BEGIN EXCERPT TO READ

Moscow Mayor Says Russia’s Coronavirus Situation Is Worse Than It Seems

Official figures do not represent the full scale of the coronavirus crisis in Russia, since the country lacks adequate testing, Moscow mayor Sergei Sobyanin warned President Vladimir Putin on Tuesday, according to Interfax.

Some experts and critics have already claimed that Russia is under-reporting the scale of the outbreak, but in a rare public admission from a high-ranking official, Sobyanin said testing in Russia’s regions doesn’t show the “full picture” and that the country faces “big trouble that will pop up sooner or later.”

Moscow has as many as 500 people already infected, nearly double the publicly announced figure, and “the dynamics are high” in the spread of the disease in Europe’s largest capital, Sobyanin told Putin Tuesday at a meeting on preparations for fighting the epidemic. “A serious situation is unfolding,” he warned.

Officially, Moscow has 290 cases while the authorities say the total in Russia has increased by 57 to 495. State television later showed Putin visiting a hospital outside Moscow where staff are treating coronavirus patients.

Putin wore a hazmat suit and breathing mask during a visit to a hospital housing coronavirus patients in Moscow on Tuesday. Video aired on state media showed the president being helped into the yellow suit by doctors at the Kommunarka infectious diseases hospital, which has been designated to treat coronavirus cases and where there are currently over 400 patients being treated for the illness.

Moscow is preparing to have 5,000 hospital beds ready to deal with coronavirus patients in three to four weeks, including by construction of a “huge” new hospital, and is seeking another 5,000 from federal services, Sobyanin told Putin. Other Russian regions should aim to ensure a similar level of provision, he said.

END EXCERPT TO READ

**CHECK YOUR UNDERSTANDING**
1. Please copy the Moscow coronavirus article starting at "Officially, Moscow has" and ending at "for the illness.", swapping "hazmat suit" for "protective suit".
2. List each distinct figure that the Moscow coronavirus article writes in digits.
The records are separate material, unrelated to the Moscow coronavirus article.

BEGIN EXCERPTED RECORDS

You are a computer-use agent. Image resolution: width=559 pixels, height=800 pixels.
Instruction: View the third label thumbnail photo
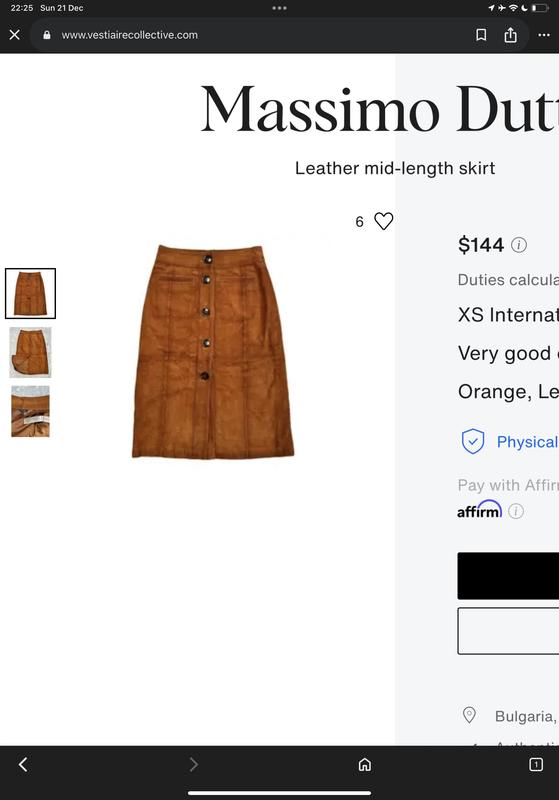click(x=31, y=411)
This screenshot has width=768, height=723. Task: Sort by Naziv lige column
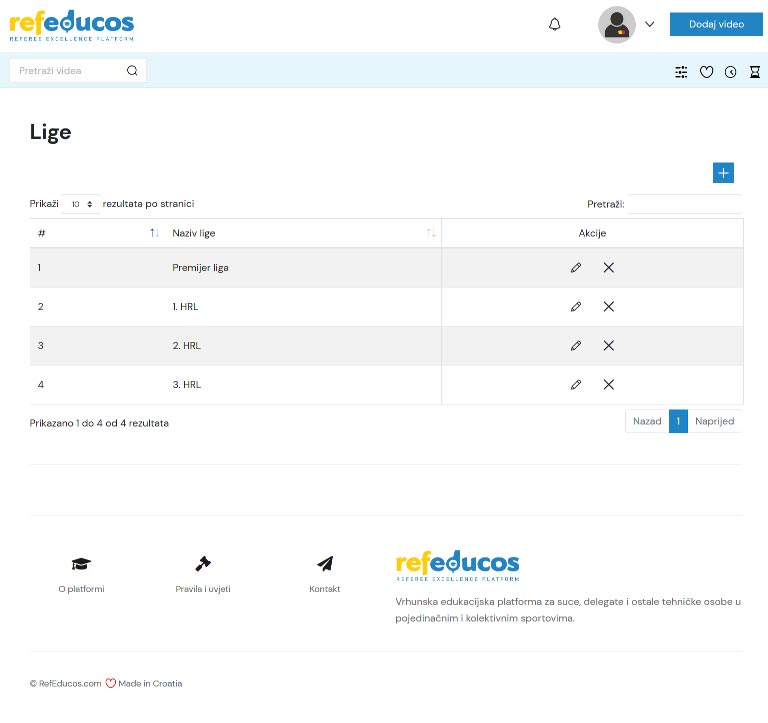click(431, 233)
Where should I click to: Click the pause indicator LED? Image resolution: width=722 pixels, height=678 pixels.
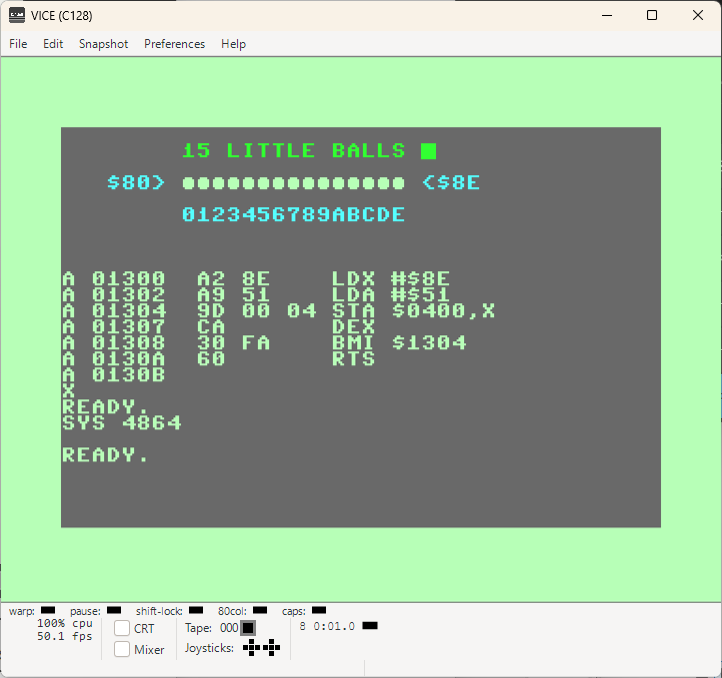click(x=114, y=610)
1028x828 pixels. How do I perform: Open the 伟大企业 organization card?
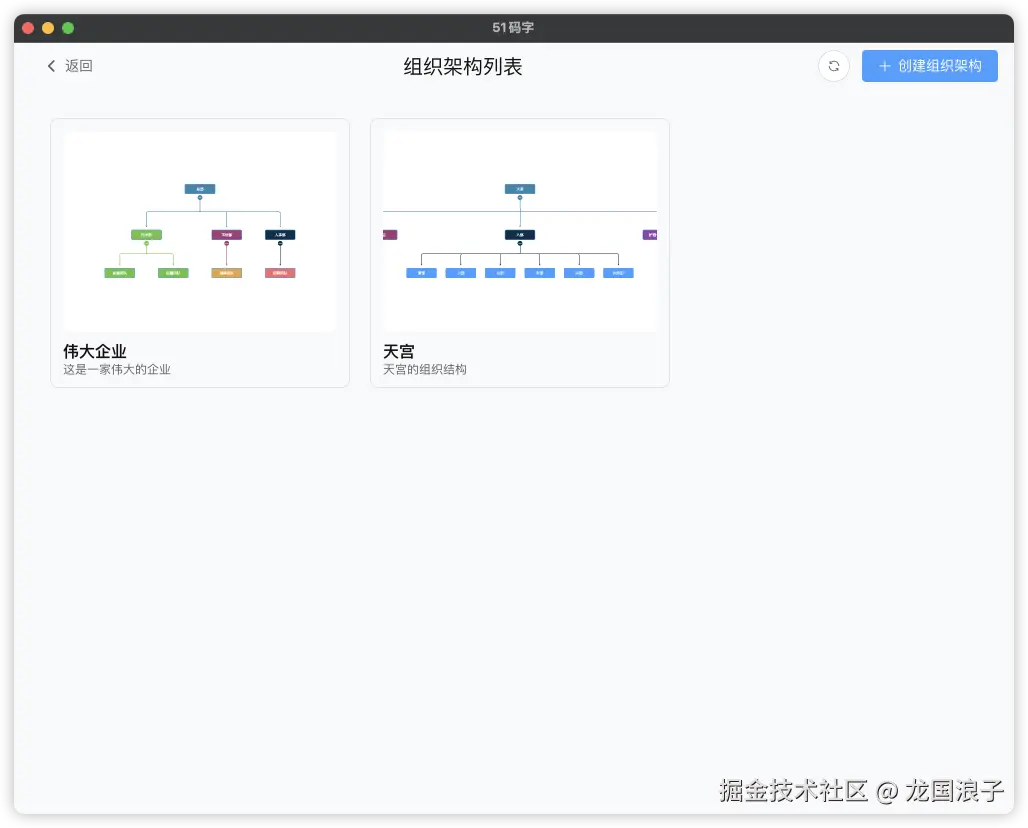coord(200,252)
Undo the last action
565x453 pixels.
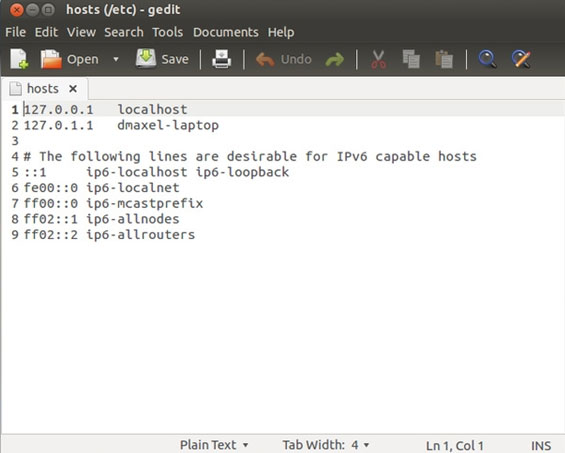click(284, 59)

END EXCERPTED RECORDS

**ANSWERS PROVIDED**
1.
Officially, Moscow has 290 cases while the authorities say the total in Russia has increased by 57 to 495. State television later showed Putin visiting a hospital outside Moscow where staff are treating coronavirus patients.

Putin wore a protective suit and breathing mask during a visit to a hospital housing coronavirus patients in Moscow on Tuesday. Video aired on state media showed the president being helped into the yellow suit by doctors at the Kommunarka infectious diseases hospital, which has been designated to treat coronavirus cases and where there are currently over 400 patients being treated for the illness.

2. 500, 290, 57, 495, 400, 5,000